| Directions |
Rewrite the lines of the material below as a numbered list, omitting the blank lines.

## begin Input

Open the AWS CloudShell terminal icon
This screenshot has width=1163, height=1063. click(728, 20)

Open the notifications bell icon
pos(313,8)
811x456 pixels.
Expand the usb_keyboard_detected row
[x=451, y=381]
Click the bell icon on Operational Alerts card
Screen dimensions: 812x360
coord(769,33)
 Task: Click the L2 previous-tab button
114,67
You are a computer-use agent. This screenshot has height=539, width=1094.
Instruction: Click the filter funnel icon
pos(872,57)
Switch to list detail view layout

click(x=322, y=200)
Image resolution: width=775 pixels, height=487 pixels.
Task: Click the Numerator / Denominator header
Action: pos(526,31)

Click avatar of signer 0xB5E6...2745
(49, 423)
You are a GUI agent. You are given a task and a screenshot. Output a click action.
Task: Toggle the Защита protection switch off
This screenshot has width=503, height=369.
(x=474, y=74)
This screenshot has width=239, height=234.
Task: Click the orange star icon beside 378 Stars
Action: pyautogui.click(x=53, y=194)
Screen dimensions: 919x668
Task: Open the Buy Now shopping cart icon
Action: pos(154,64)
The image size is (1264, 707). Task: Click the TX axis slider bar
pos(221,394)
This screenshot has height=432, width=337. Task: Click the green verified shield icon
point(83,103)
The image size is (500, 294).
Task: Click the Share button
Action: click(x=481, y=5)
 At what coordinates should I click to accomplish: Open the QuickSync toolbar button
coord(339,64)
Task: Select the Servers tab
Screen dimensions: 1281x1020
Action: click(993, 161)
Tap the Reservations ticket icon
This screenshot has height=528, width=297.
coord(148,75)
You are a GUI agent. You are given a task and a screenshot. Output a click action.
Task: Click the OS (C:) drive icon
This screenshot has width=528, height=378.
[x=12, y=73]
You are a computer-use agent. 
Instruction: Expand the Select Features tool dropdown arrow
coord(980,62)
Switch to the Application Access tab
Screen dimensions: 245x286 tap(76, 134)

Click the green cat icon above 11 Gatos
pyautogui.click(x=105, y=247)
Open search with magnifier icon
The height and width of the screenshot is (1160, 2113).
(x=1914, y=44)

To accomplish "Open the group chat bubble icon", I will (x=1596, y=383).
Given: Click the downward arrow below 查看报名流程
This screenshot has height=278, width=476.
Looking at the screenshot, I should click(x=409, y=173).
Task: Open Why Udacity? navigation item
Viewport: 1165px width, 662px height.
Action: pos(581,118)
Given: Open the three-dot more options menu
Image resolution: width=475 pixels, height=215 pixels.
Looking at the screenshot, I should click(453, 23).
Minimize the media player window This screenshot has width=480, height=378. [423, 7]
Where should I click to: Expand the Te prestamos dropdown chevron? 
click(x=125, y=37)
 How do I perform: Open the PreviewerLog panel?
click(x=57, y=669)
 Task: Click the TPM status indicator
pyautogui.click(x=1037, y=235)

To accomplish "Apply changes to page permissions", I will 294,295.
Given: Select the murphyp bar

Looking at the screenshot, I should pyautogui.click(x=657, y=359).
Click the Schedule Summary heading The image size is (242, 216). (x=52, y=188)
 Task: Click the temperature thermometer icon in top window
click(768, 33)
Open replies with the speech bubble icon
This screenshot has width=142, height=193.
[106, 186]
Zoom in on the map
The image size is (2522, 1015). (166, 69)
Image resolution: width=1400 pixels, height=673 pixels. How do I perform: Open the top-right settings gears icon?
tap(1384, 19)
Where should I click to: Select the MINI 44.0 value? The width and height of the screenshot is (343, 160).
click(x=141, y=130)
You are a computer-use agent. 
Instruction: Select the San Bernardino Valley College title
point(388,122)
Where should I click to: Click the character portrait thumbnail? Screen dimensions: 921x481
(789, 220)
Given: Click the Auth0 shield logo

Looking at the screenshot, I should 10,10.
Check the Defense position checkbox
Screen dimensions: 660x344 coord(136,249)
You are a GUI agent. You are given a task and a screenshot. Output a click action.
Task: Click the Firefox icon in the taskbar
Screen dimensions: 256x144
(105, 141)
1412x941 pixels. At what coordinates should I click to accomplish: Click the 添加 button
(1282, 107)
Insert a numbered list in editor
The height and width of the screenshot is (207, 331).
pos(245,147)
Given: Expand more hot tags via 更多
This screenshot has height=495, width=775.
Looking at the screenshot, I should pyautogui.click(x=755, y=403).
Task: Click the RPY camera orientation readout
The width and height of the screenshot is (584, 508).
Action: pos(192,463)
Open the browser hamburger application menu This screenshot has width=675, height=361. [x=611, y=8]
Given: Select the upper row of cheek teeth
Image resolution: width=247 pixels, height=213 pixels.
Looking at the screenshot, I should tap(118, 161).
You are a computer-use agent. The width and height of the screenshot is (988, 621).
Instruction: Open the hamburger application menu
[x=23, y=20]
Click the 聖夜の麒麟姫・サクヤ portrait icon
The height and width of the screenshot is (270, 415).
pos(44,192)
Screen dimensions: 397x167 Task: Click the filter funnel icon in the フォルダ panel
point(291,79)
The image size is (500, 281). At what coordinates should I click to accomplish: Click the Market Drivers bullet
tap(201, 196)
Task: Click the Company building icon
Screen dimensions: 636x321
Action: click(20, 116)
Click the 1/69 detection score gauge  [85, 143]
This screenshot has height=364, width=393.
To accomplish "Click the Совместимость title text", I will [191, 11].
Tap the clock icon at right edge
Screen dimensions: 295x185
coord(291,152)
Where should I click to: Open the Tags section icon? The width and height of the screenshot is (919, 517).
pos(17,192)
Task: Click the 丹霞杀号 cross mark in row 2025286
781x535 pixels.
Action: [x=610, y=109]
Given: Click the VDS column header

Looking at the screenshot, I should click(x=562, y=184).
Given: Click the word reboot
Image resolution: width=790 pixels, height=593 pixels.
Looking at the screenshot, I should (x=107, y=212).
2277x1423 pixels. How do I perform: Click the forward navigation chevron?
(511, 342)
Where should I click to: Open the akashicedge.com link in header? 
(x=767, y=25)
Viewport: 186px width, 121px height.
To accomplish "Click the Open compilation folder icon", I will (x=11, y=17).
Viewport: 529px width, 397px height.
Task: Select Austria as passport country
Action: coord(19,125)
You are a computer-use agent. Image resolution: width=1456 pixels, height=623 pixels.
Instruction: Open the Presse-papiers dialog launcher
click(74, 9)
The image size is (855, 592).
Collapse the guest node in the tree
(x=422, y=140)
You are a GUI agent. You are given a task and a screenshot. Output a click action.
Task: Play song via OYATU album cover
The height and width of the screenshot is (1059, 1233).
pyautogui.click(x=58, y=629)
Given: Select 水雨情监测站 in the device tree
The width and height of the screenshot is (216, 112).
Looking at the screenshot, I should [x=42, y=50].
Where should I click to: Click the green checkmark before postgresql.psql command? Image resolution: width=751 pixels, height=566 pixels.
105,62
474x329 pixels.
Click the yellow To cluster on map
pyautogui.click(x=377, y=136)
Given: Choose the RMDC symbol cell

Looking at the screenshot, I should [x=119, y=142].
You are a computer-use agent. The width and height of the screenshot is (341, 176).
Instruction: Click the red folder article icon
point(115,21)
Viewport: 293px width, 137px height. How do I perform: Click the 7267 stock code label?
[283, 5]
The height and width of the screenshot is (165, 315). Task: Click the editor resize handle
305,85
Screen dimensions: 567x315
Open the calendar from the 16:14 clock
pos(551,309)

## end Input

| Final answer |
1. Open the AWS CloudShell terminal icon
2. This screenshot has width=1163, height=1063. click(728, 20)
3. Open the notifications bell icon
4. pos(313,8)
5. 811x456 pixels.
6. Expand the usb_keyboard_detected row
7. [x=451, y=381]
8. Click the bell icon on Operational Alerts card
9. Screen dimensions: 812x360
10. coord(769,33)
11.  Task: Click the L2 previous-tab button
12. 114,67
13. You are a computer-use agent. This screenshot has height=539, width=1094.
14. Instruction: Click the filter funnel icon
15. pos(872,57)
16. Switch to list detail view layout
17. click(x=322, y=200)
18. Image resolution: width=775 pixels, height=487 pixels.
19. Task: Click the Numerator / Denominator header
20. Action: pos(526,31)
21. Click avatar of signer 0xB5E6...2745
22. (49, 423)
23. You are a GUI agent. You are given a task and a screenshot. Output a click action.
24. Task: Toggle the Защита protection switch off
25. This screenshot has width=503, height=369.
26. (x=474, y=74)
27. This screenshot has width=239, height=234.
28. Task: Click the orange star icon beside 378 Stars
29. Action: pyautogui.click(x=53, y=194)
30. Screen dimensions: 919x668
31. Task: Open the Buy Now shopping cart icon
32. Action: pos(154,64)
33. The image size is (1264, 707). Task: Click the TX axis slider bar
34. pos(221,394)
35. This screenshot has height=432, width=337. Task: Click the green verified shield icon
36. point(83,103)
37. The image size is (500, 294).
38. Task: Click the Share button
39. Action: click(x=481, y=5)
40.  At what coordinates should I click to accomplish: Open the QuickSync toolbar button
41. coord(339,64)
42. Task: Select the Servers tab
43. Screen dimensions: 1281x1020
44. Action: click(993, 161)
45. Tap the Reservations ticket icon
46. This screenshot has height=528, width=297.
47. coord(148,75)
48. You are a GUI agent. You are given a task and a screenshot. Output a click action.
49. Task: Click the OS (C:) drive icon
50. This screenshot has width=528, height=378.
51. [x=12, y=73]
52. You are a computer-use agent. 
53. Instruction: Expand the Select Features tool dropdown arrow
54. coord(980,62)
55. Switch to the Application Access tab
56. Screen dimensions: 245x286 tap(76, 134)
57. Click the green cat icon above 11 Gatos
58. pyautogui.click(x=105, y=247)
59. Open search with magnifier icon
60. The height and width of the screenshot is (1160, 2113).
61. (x=1914, y=44)
62. To accomplish "Open the group chat bubble icon", I will (x=1596, y=383).
63. Given: Click the downward arrow below 查看报名流程
64. This screenshot has height=278, width=476.
65. Looking at the screenshot, I should click(x=409, y=173).
66. Task: Open Why Udacity? navigation item
67. Viewport: 1165px width, 662px height.
68. Action: pos(581,118)
69. Given: Open the three-dot more options menu
70. Image resolution: width=475 pixels, height=215 pixels.
71. Looking at the screenshot, I should click(453, 23).
72. Minimize the media player window This screenshot has width=480, height=378. [423, 7]
73. Where should I click to: Expand the Te prestamos dropdown chevron? 
74. click(x=125, y=37)
75.  How do I perform: Open the PreviewerLog panel?
76. click(x=57, y=669)
77.  Task: Click the TPM status indicator
78. pyautogui.click(x=1037, y=235)
79. To accomplish "Apply changes to page permissions", I will 294,295.
80. Given: Select the murphyp bar
81. Looking at the screenshot, I should pyautogui.click(x=657, y=359).
82. Click the Schedule Summary heading The image size is (242, 216). (x=52, y=188)
83.  Task: Click the temperature thermometer icon in top window
84. click(768, 33)
85. Open replies with the speech bubble icon
86. This screenshot has width=142, height=193.
87. [106, 186]
88. Zoom in on the map
89. The image size is (2522, 1015). (166, 69)
90. Image resolution: width=1400 pixels, height=673 pixels. How do I perform: Open the top-right settings gears icon?
91. tap(1384, 19)
92. Where should I click to: Select the MINI 44.0 value? The width and height of the screenshot is (343, 160).
93. click(x=141, y=130)
94. You are a computer-use agent. 
95. Instruction: Select the San Bernardino Valley College title
96. point(388,122)
97. Where should I click to: Click the character portrait thumbnail? Screen dimensions: 921x481
98. (789, 220)
99. Given: Click the Auth0 shield logo
100. Looking at the screenshot, I should 10,10.
101. Check the Defense position checkbox
102. Screen dimensions: 660x344 coord(136,249)
103. You are a GUI agent. You are given a task and a screenshot. Output a click action.
104. Task: Click the Firefox icon in the taskbar
105. Screen dimensions: 256x144
106. (105, 141)
107. 1412x941 pixels. At what coordinates should I click to accomplish: Click the 添加 button
108. (1282, 107)
109. Insert a numbered list in editor
110. The height and width of the screenshot is (207, 331).
111. pos(245,147)
112. Given: Expand more hot tags via 更多
113. This screenshot has height=495, width=775.
114. Looking at the screenshot, I should pyautogui.click(x=755, y=403).
115. Task: Click the RPY camera orientation readout
116. The width and height of the screenshot is (584, 508).
117. Action: pos(192,463)
118. Open the browser hamburger application menu This screenshot has width=675, height=361. [x=611, y=8]
119. Given: Select the upper row of cheek teeth
120. Image resolution: width=247 pixels, height=213 pixels.
121. Looking at the screenshot, I should tap(118, 161).
122. You are a computer-use agent. The width and height of the screenshot is (988, 621).
123. Instruction: Open the hamburger application menu
124. [x=23, y=20]
125. Click the 聖夜の麒麟姫・サクヤ portrait icon
126. The height and width of the screenshot is (270, 415).
127. pos(44,192)
128. Screen dimensions: 397x167 Task: Click the filter funnel icon in the フォルダ panel
129. point(291,79)
130. The image size is (500, 281). At what coordinates should I click to accomplish: Click the Market Drivers bullet
131. tap(201, 196)
132. Task: Click the Company building icon
133. Screen dimensions: 636x321
134. Action: click(20, 116)
135. Click the 1/69 detection score gauge  [85, 143]
136. This screenshot has height=364, width=393.
137. To accomplish "Click the Совместимость title text", I will [191, 11].
138. Tap the clock icon at right edge
139. Screen dimensions: 295x185
140. coord(291,152)
141. Where should I click to: Open the Tags section icon? The width and height of the screenshot is (919, 517).
142. pos(17,192)
143. Task: Click the 丹霞杀号 cross mark in row 2025286
144. 781x535 pixels.
145. Action: [x=610, y=109]
146. Given: Click the VDS column header
147. Looking at the screenshot, I should click(x=562, y=184).
148. Given: Click the word reboot
149. Image resolution: width=790 pixels, height=593 pixels.
150. Looking at the screenshot, I should (x=107, y=212).
151. 2277x1423 pixels. How do I perform: Click the forward navigation chevron?
152. (511, 342)
153. Where should I click to: Open the akashicedge.com link in header? 
154. (x=767, y=25)
155. Viewport: 186px width, 121px height.
156. To accomplish "Click the Open compilation folder icon", I will (x=11, y=17).
157. Viewport: 529px width, 397px height.
158. Task: Select Austria as passport country
159. Action: coord(19,125)
160. You are a computer-use agent. Image resolution: width=1456 pixels, height=623 pixels.
161. Instruction: Open the Presse-papiers dialog launcher
162. click(74, 9)
163. The image size is (855, 592).
164. Collapse the guest node in the tree
165. (x=422, y=140)
166. You are a GUI agent. You are given a task and a screenshot. Output a click action.
167. Task: Play song via OYATU album cover
168. The height and width of the screenshot is (1059, 1233).
169. pyautogui.click(x=58, y=629)
170. Given: Select 水雨情监测站 in the device tree
171. The width and height of the screenshot is (216, 112).
172. Looking at the screenshot, I should [x=42, y=50].
173. Where should I click to: Click the green checkmark before postgresql.psql command? Image resolution: width=751 pixels, height=566 pixels.
174. 105,62
175. 474x329 pixels.
176. Click the yellow To cluster on map
177. pyautogui.click(x=377, y=136)
178. Given: Choose the RMDC symbol cell
179. Looking at the screenshot, I should [x=119, y=142].
180. You are a computer-use agent. The width and height of the screenshot is (341, 176).
181. Instruction: Click the red folder article icon
182. point(115,21)
183. Viewport: 293px width, 137px height. How do I perform: Click the 7267 stock code label?
184. [283, 5]
185. The height and width of the screenshot is (165, 315). Task: Click the editor resize handle
186. 305,85
187. Screen dimensions: 567x315
188. Open the calendar from the 16:14 clock
189. pos(551,309)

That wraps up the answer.